October 30, 2013
Putting a stop to social networking misuse
Advancements in social networking, through the medium of Smart phones, the internet, tweeting and blogging, have transformed the world of business.
It helps us to work more flexibly, stay in touch for longer and respond to each other more quickly. But social media and internet misuse at work now costs the British economy billions of pounds each year. Employers can face a range of employment issues….
Some of the more major issues are:
Poor Productivity – Resulting from employees’ usage of the organisation’s computer systems during working hours for personal reasons, such as sending personal emails, updating social networking accounts and online shopping.
Defamation – Employees posting damaging or libellous comments about the company or their products or by publishing sensitive commercial data.
Cyber bullying – Bullying, harassment and victimisation of work colleagues conducted via social networking channels, often using blogs or social networking sites to post photographs or offensive or threatening comments.
Posting grievances – Employees may use social networking sites or other forms of social media to air their grievances. For example, an employee may complain about how they are being treated by their line manager at work.
Setting Behaviour Standards
A recent research paper from the Institute of Employment Studies, commissioned by Acas, highlights the difficulties some employers are having in setting standards of behaviour for the use of social networking tools. The report advises employers to take a “common sense stance” to regulating behaviour and to draw on “norms that might apply in non-virtual settings”. In other words, to treat ‘electronic behaviour’ as you would treat ‘non-electronic behaviour’.
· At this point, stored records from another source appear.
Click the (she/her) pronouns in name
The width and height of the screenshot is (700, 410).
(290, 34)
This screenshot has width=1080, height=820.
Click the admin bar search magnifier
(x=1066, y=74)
Developing a policy on the use of social media – Every organisation will have different rules. Depending on the nature of the business, employers must decide whether to:
• allow unlimited access to social media sites
• have restricted access for work purposes only
• restrict personal use to certain times of the day, for example lunch breaks or after work, or to
• operate a complete ban.
It will be important to consult employee or union representatives when drawing up your policy. As this is a rapidly changing area, your policy will need to be updated on a regular basis.
Make sure you set out your parameters in the policy. You must also specify what behaviour will constitute gross misconduct – this will be any behaviour which is sufficiently serious to justify summary dismissal. The policy will need to be properly communicated and the education of staff will be a key part of introducing a policy or guidance on the use of social media.
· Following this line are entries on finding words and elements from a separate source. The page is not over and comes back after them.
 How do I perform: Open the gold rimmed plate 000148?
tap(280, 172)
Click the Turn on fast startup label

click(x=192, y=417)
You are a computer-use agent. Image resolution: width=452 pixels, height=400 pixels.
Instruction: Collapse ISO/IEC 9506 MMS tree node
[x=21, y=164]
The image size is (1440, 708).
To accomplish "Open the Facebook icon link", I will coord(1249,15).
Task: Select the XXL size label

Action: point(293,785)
Update bullying and disciplinary policies to include guidance on the use of social media. For example, you should clearly state what type of behaviour is unacceptable. This might include the use of offensive or intimidating language directed at another employee on social networking sites. Your bullying policy can also cover cyber bullying outside of the workplace. Check that your disciplinary policy co-ordinates with the social media policy in terms of any abuse of social networking sites, use of the internet etc.
Be clear about what behaviour may be monitored and what disciplinary sanctions may be triggered by an abuse of the policy. For example, where someone is absent from work due to sickness but colleagues report seeing online pictures of the individual which shows they are out socialising with friends.
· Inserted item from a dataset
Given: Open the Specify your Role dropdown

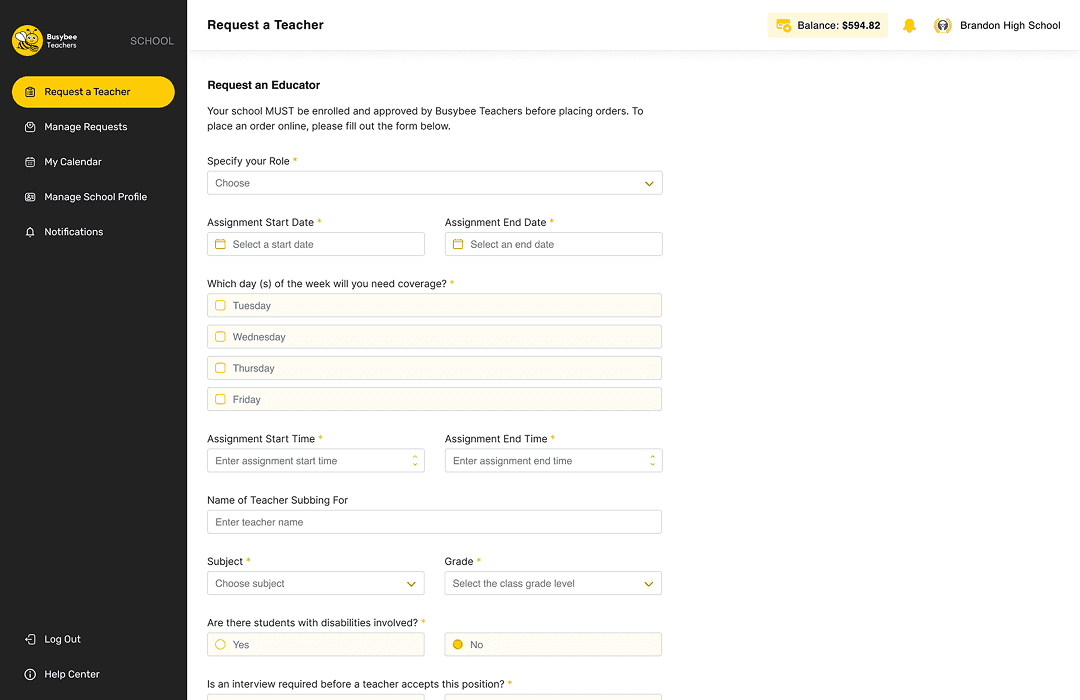Looking at the screenshot, I should pos(434,183).
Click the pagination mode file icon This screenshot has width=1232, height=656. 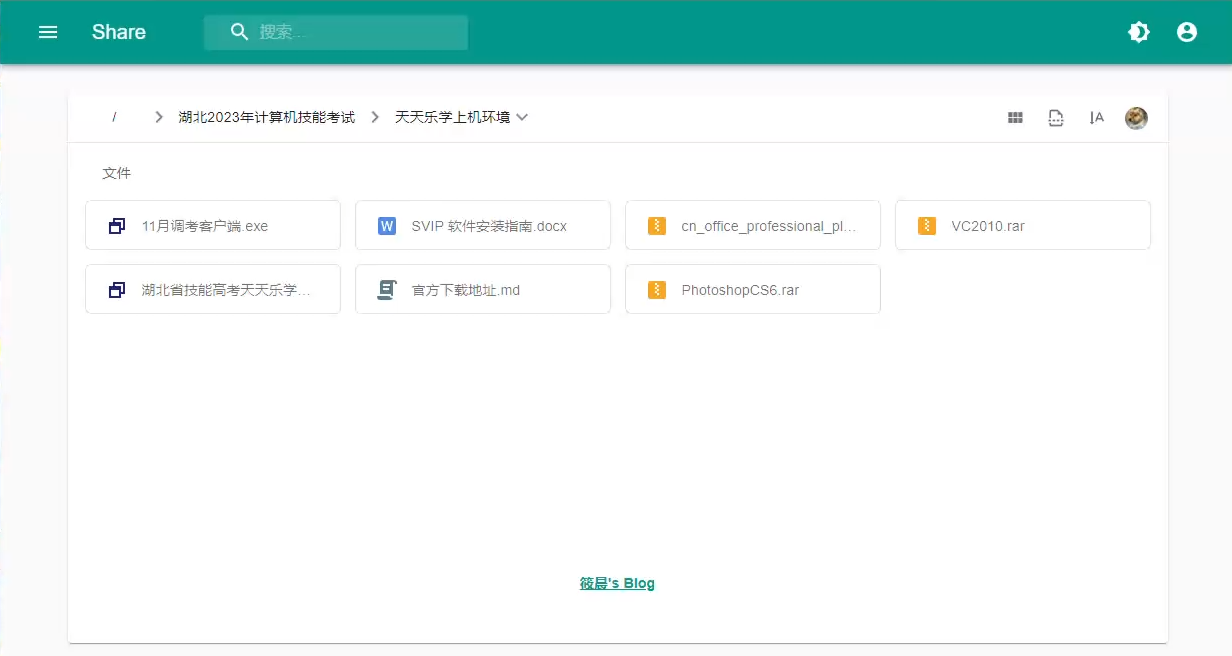tap(1056, 118)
Induction – make sure you specify and establish acceptable standards of behaviour during the induction period. It will also be necessary to highlight the consequences when standards are not met. For example, where employees are regularly misusing company facilities, this will have a negative impact on productivity and place additional pressure on work colleagues. Make sure that employees are clear about the link between abuse of your social media policy and the disciplinary policy.
Reserve the right to monitor electronic activity when necessary, for example, if employees report instances of cyber bullying. Remember that monitoring must only be done with the full knowledge of those being monitored. Therefore it is important to state this in the social media policy and employee handbook if this is the case. Make sure you inform and consult with your employees if you are planning to monitor social media activity.
Legal Considerations of Monitoring Electronic Activity
The Human Rights Act 1998 sets out the fundamental rights and freedoms that apply to individuals in the UK, such as the right to a private and family life. All courts must now interpret existing legislation in relation to the Human Rights Act. Case law suggests that employees have a reasonable expectation of privacy in the workplace.
The Regulation of Investigatory Powers Act 2000 covers the extent to which organisations can monitor or record communications at the point at which they enter or are being sent within the employer’s telecommunications system. This applies to public and private communication networks. It gives the sender or recipient of a communication the right of action for damages against the employer for the unlawful interception of communications.
The Data Protection Act 1988: the Information Commissioner is responsible for enforcement of the Data Protection Act and has published a code of practice to help employers comply with the provisions of the Act. The Employment Practices Code clarifies the Act in relation to the processing of individual data, and the basis for monitoring and retention of email communications.